**Activity:** Could you restate the data below word for word, without its pictures?

**Input material:**
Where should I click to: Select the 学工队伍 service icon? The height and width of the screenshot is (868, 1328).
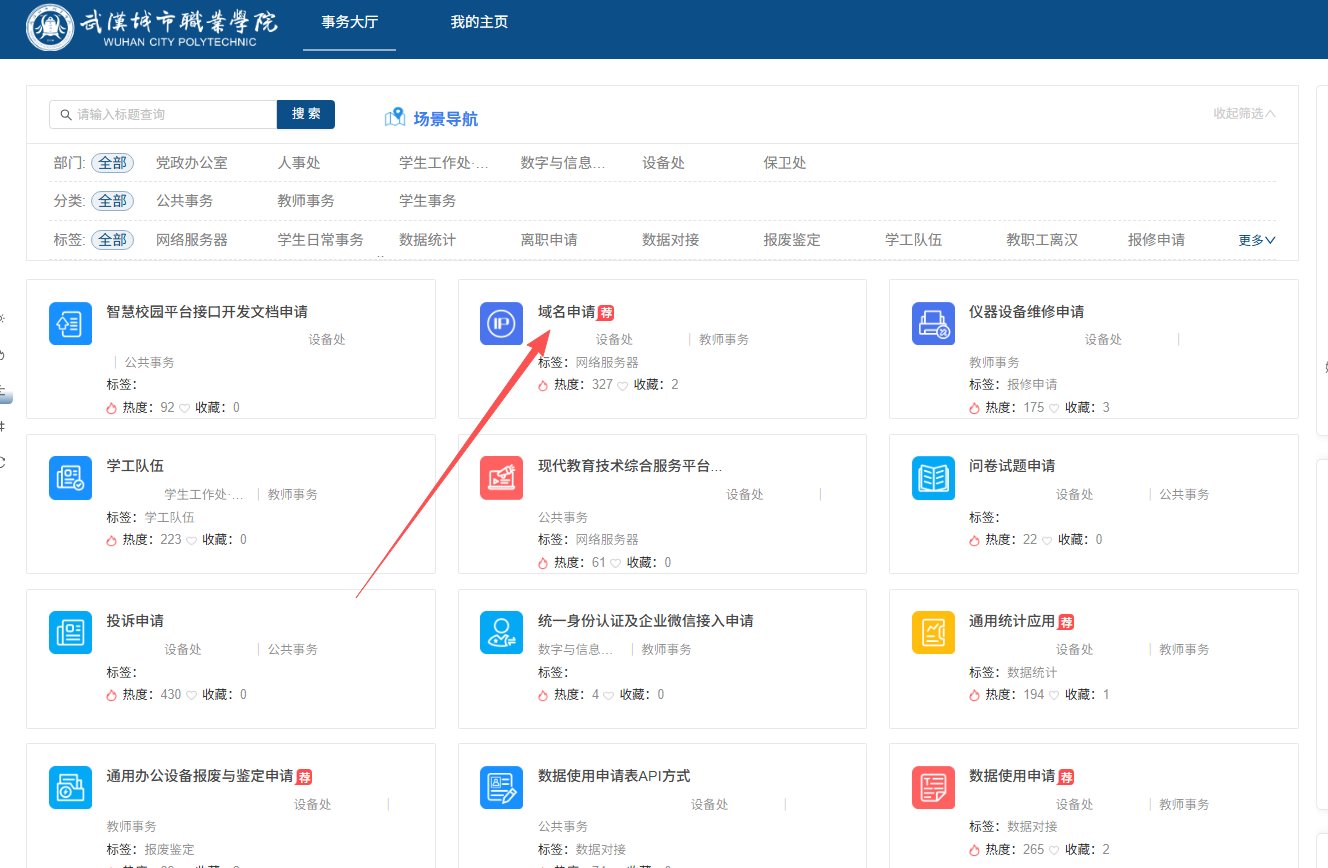point(70,478)
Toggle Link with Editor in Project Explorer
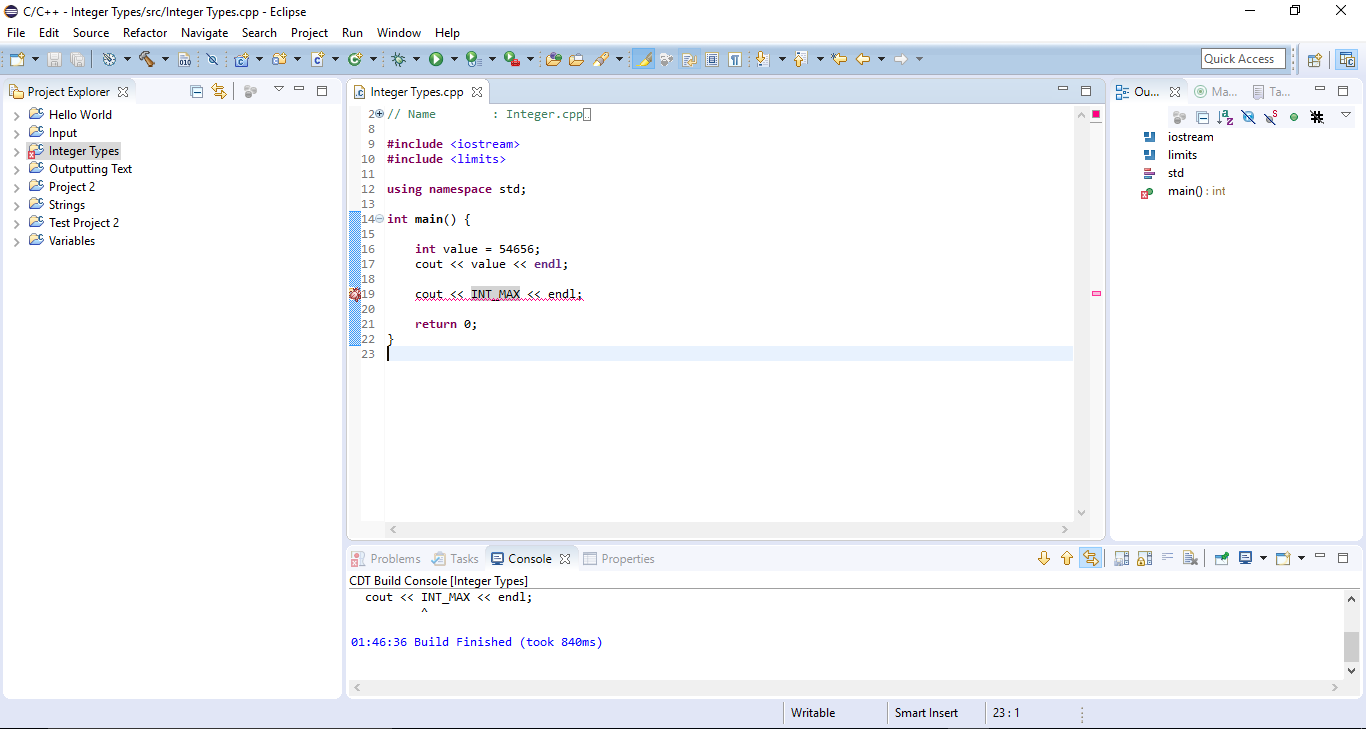The width and height of the screenshot is (1366, 729). (219, 91)
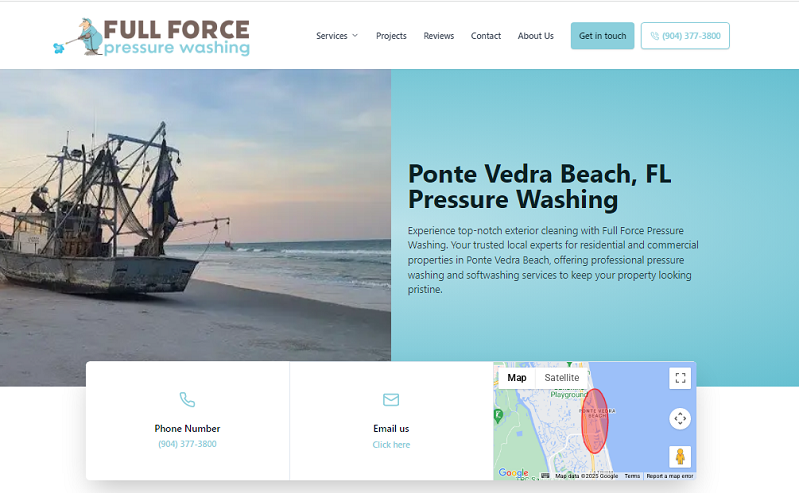Screen dimensions: 799x493
Task: Click the phone handset icon above Phone Number
Action: pyautogui.click(x=187, y=399)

**Exercise solution:**
Where should I click to: Select the 学工队伍 service icon? The height and width of the screenshot is (868, 1328).
point(70,478)
Toggle Link with Editor in Project Explorer
The width and height of the screenshot is (1366, 729). (219, 91)
Screen dimensions: 799x493
Task: Click the phone handset icon above Phone Number
Action: pyautogui.click(x=187, y=399)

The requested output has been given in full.